Some simple other configurations: Use as few I pictures as possible (large intra period).
I pictures are huge and add to the delay to send over the network. This may not be very visible in systems where end to end delay is in the range of 1 second or more but when you are designing systems that need end to end delay of 100ms or less, this and several other aspects come into play. Also ensure you are using a low latency audio codec aac-lc (and not heaac).
In your case to get to lower latencies I would suggest moving away from mjpeg and use at least mpeg4 without B pictures (Simple profile) or best is H.264 baseline profile (x264 gives a zerolatency option). The simple reason you will get lower latency is that you will get lower bitrate post encoding to send the data out and you can go to full framerate. If you must stick to mjpeg you have close to what you can get without more advanced features support from the codec and system using the open source components as is.
Another aspect is the transmission of the content to the display unit. If you can use udp it will reduce latency quite a lot compared to tcp, though it can be lossy at times depending on network conditions. You have mentioned html5 video. I am curious as to how you are doing live streaming to a html5 video tag.
There are other aspects that can also be tweaked which I would put in the advanced category and requires the system engineer to try various things out
What is the network buffering in the OS? The OS also buffers data before sending it out for performance reasons. Tweak this to get a good balance between performance and speed.
Are you using CR or VBR encoding? While CBR is great for low jitter you can also use capped vbr if the codec provides it.
Can your decoder start decoding partial frames? So you don't have to worry about framing the data before providing it to the decoder. Just keep pushing the data to the decoder as soon as possible.
Can you do field encoding? Halves the time from frame encoding before getting the first picture out.
Can you do sliced encoding with callbacks whenever a slice is available to send over the network immediately?
In sub 100 ms latency systems that I have worked in all of the above are used. Some of the features may not be available in open source components but if you really need it and are enthusiastic you could go ahead and implement them.
EDIT:
I realize you cannot do a lot of the above for a ipad streaming solution and there are limitations because of hls also to the latency you can achieve. But I hope it will prove useful in other cases when you need any low latency system.
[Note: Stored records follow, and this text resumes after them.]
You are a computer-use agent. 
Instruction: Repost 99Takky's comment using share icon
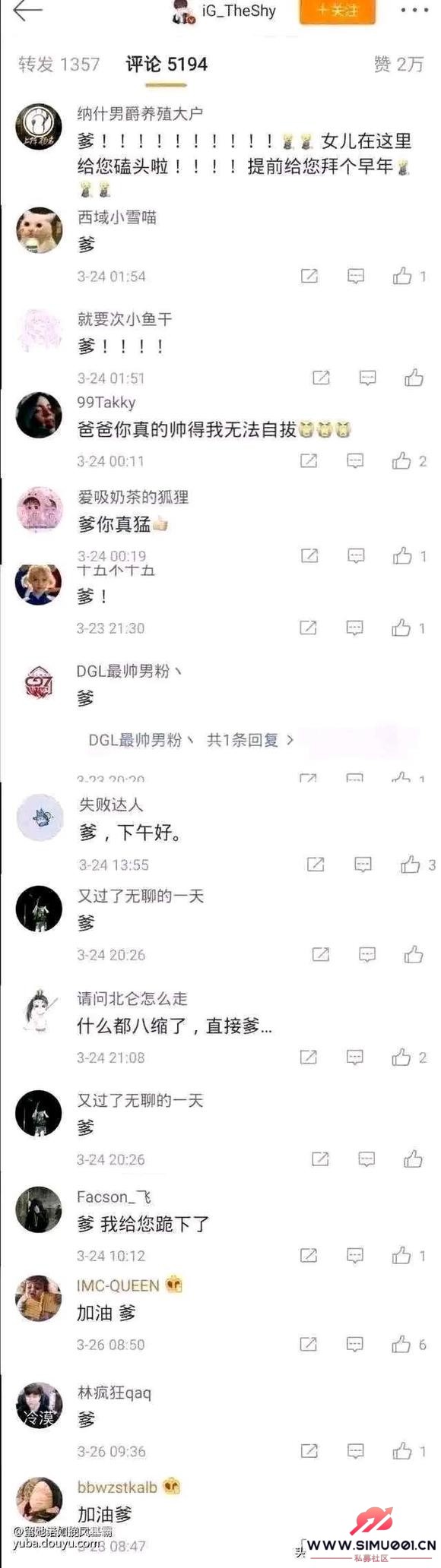click(x=309, y=461)
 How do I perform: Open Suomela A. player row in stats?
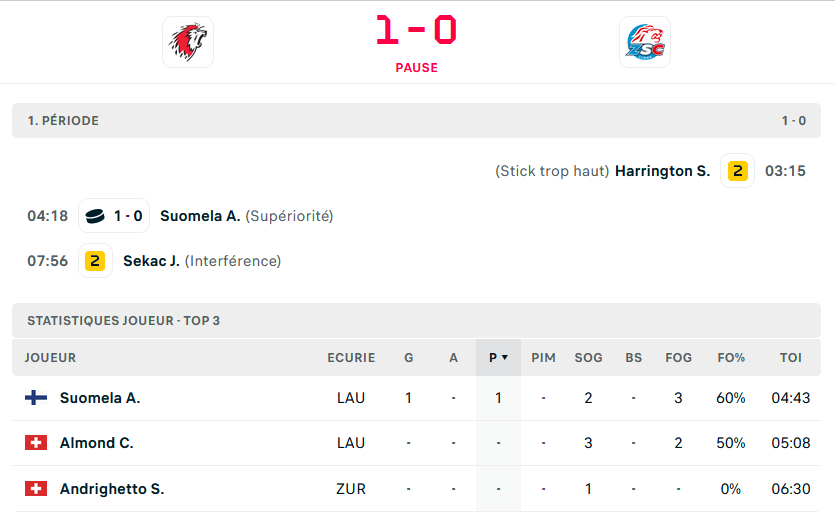(100, 398)
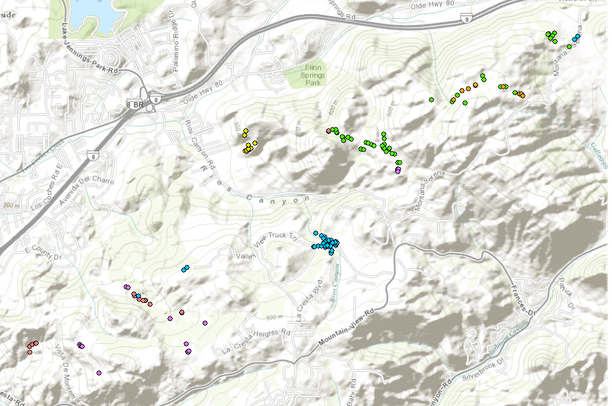The width and height of the screenshot is (612, 406).
Task: Click the yellow point cluster near Rios Canyon Rd
Action: click(249, 141)
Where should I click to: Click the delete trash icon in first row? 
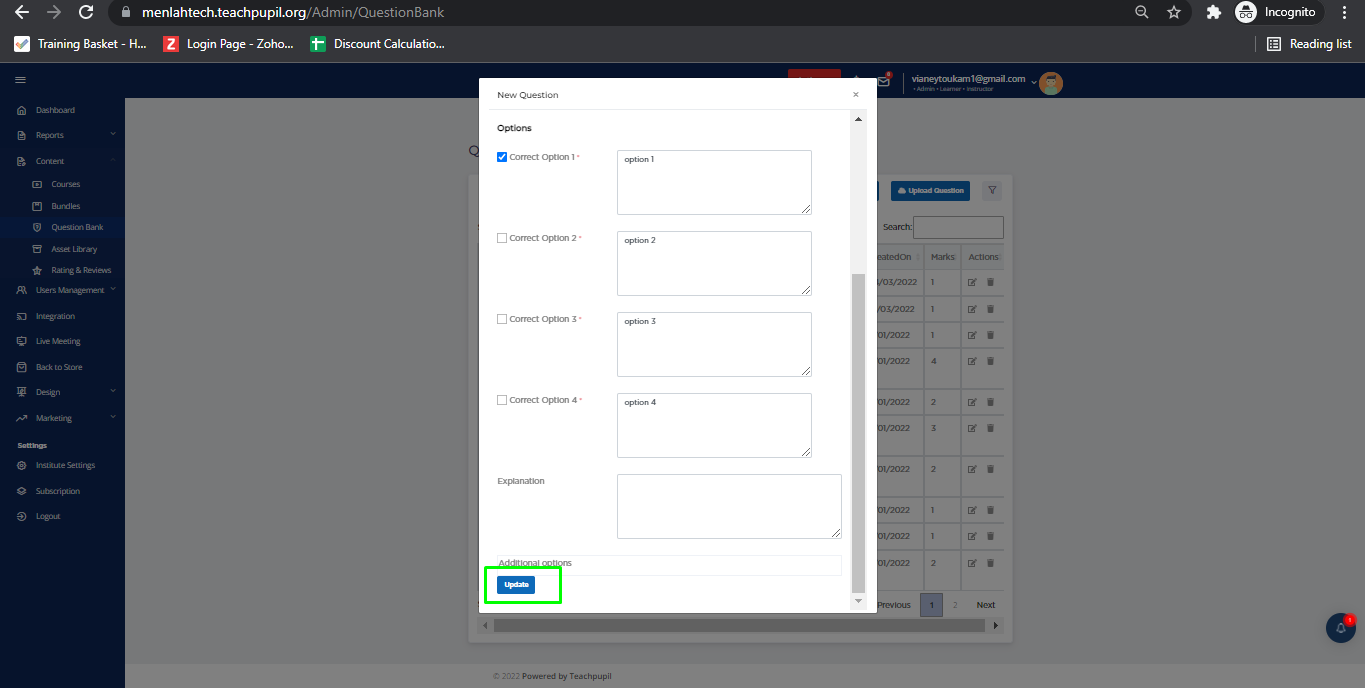tap(990, 283)
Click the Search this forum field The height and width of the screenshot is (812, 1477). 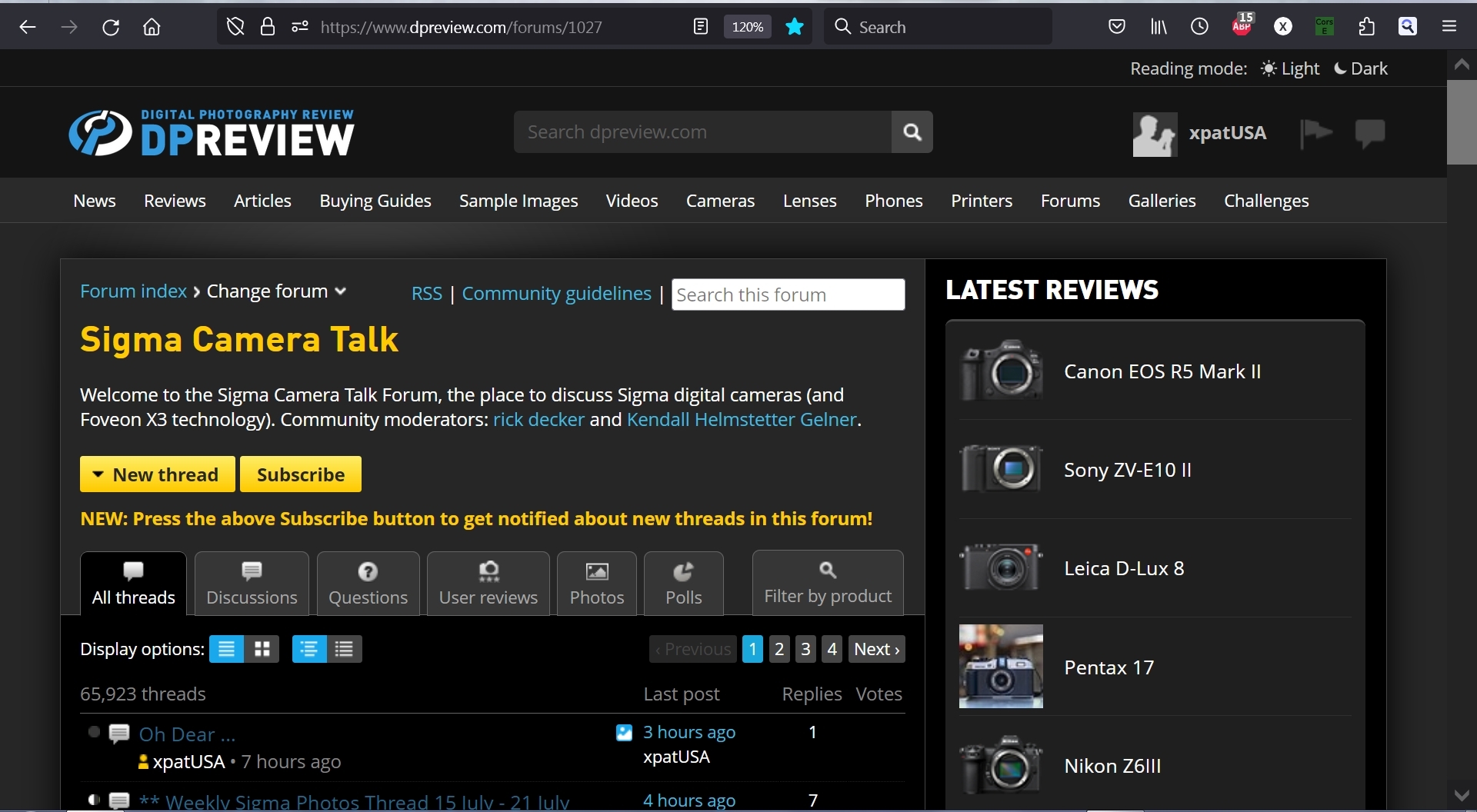[787, 295]
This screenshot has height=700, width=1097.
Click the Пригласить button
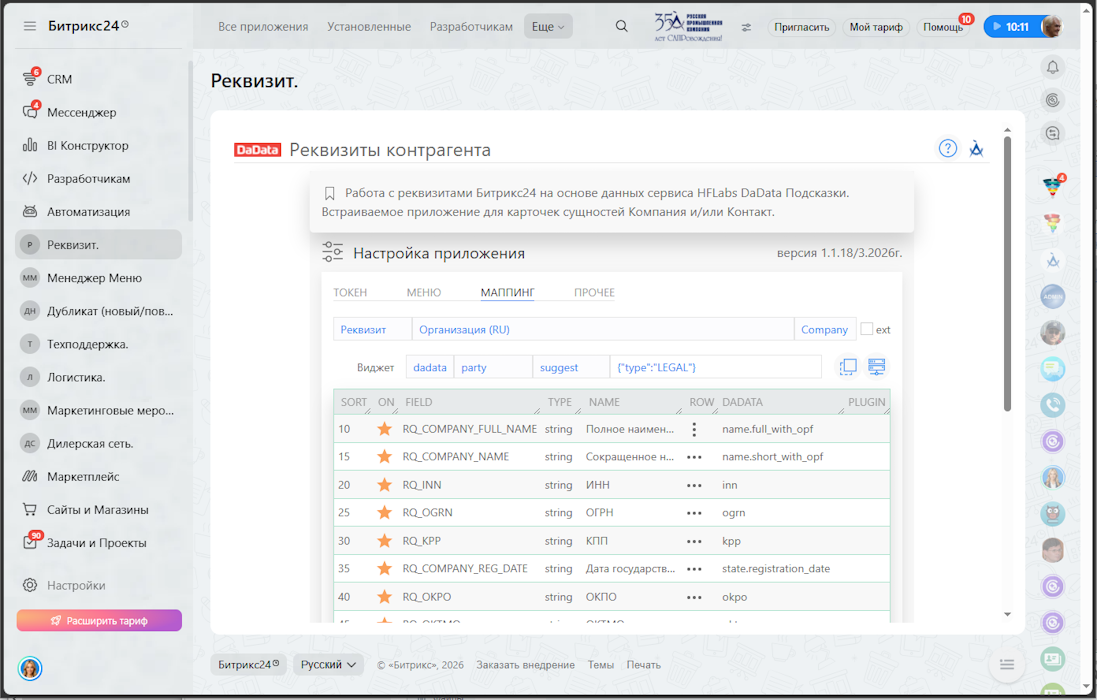coord(801,27)
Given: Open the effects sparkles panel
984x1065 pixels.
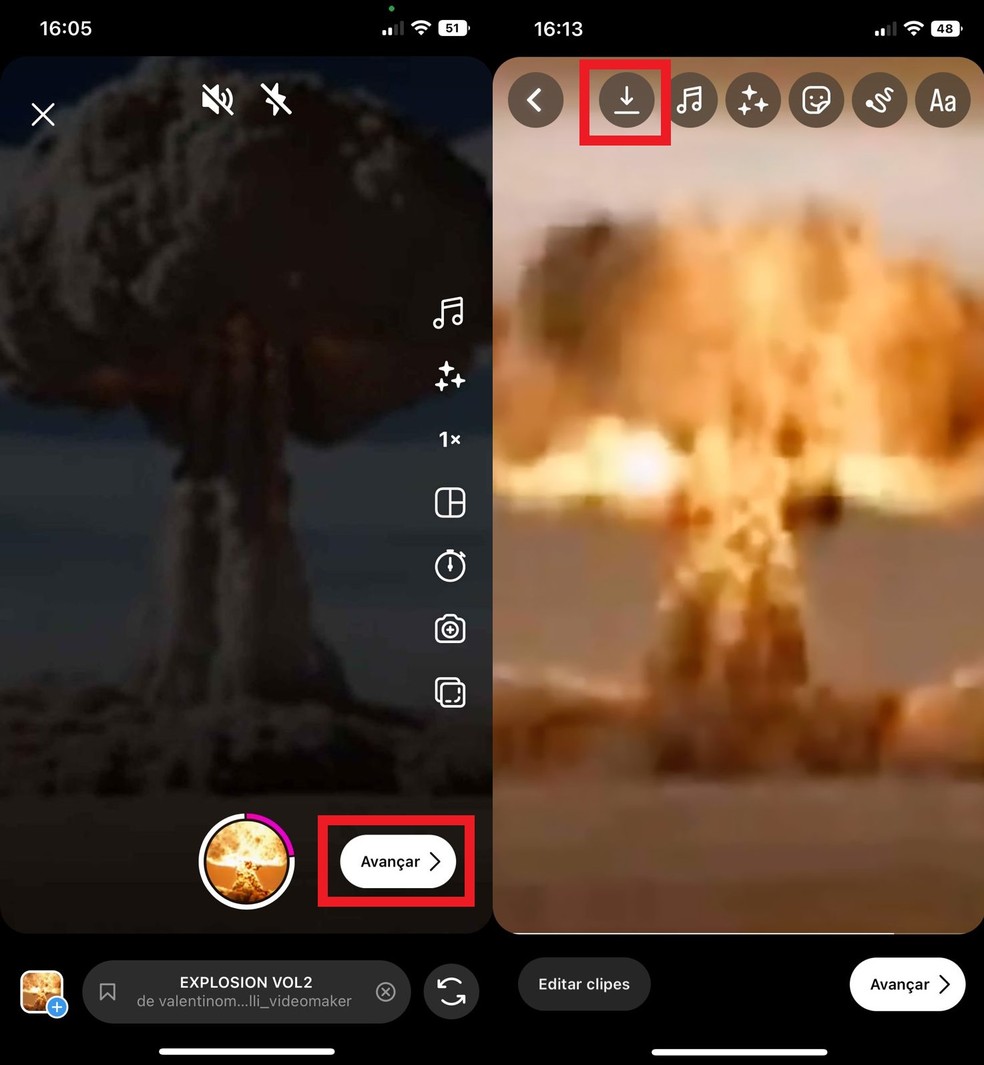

We had a similar problem, in our case it was necessary to time external events and sync them with the video stream. We tried several solutions but the one described here solved the problem and is extremely low latency:
Github Link
It uses gstreamer transcode to mjpeg which is then sent to a small python streaming server. This has the advantage that it uses the tag instead of so it can be viewed by most modern browsers, including the iPhone.
As you want the <video> tag, a simple solution is to use http-launch. That
had the lowest latency of all the solutions we tried so it might work for you. Be warned that ogg/theora will not work on Safari or IE so those wishing to target the Mac or Windows will have to modify the pipe to use MP4 or WebM.
Another solution that looks promising, gst-streaming-server. We simply couldn't find enough documentation to make it worth pursuing. I'd grateful if somebody could ask a stackoverflow question about how it should be used!

Related

Performant AV1 encoding, does it exist?

I'm developing a VoD application as a white label product that runs in a SaaS context using K8s. To enable streaming, I take the input video and re-convert it into HLS segments in multiple version and codecs to reach maximum compatibility.
Yesterday I started implementing AV1 as codec, as it will in near future detach h264 as it's more efficient with the same level of compatibility across all the available browsers.
That was the point where things started to get strange, as I want to have this codec instead of h264 ^^.
If you take a look at the following doc pages from ffmpeg: https://trac.ffmpeg.org/wiki/Encode/AV1
You will notice that there are 3 main encoders available to handle encoding to av1. These are: libaom, SVT-AV1 and rav1e. No matter which one of these I try, the performance is slow, even slower than with HEVC. Recently I came along a news article about Netflix and that they are upgrading their library to AV1. If I take a look at the numbers of media elements Netflix offers, the amount is just huge, and I really don't understand how they did it. From what I know, SVT-AV1 is developed by Netflix in cooperation with Intel, So I assume they somehow rely on hardware encoding using an Intel CPU extension.
Does somebody maybe know more and how they did it? I really can't imagine that they just do CPU only encoding. A movie would take days to get encoded.
Thanks in advance
Encoding quality and quality differs heavily between all encoders. SVT-AV1 is the fastest but looks like garbage. For real-time encoding you should probably use GPU's. Intels GPU's don't really put out great quality AV1 encodes though, Nvidia's H265 is basically the same quality.
With Nvidia and AMD soon getting AV1 encoding hardware support (currently drivers are a bit lacking but it's already possible on Nvidia). AMD GPU's coming out for it soon.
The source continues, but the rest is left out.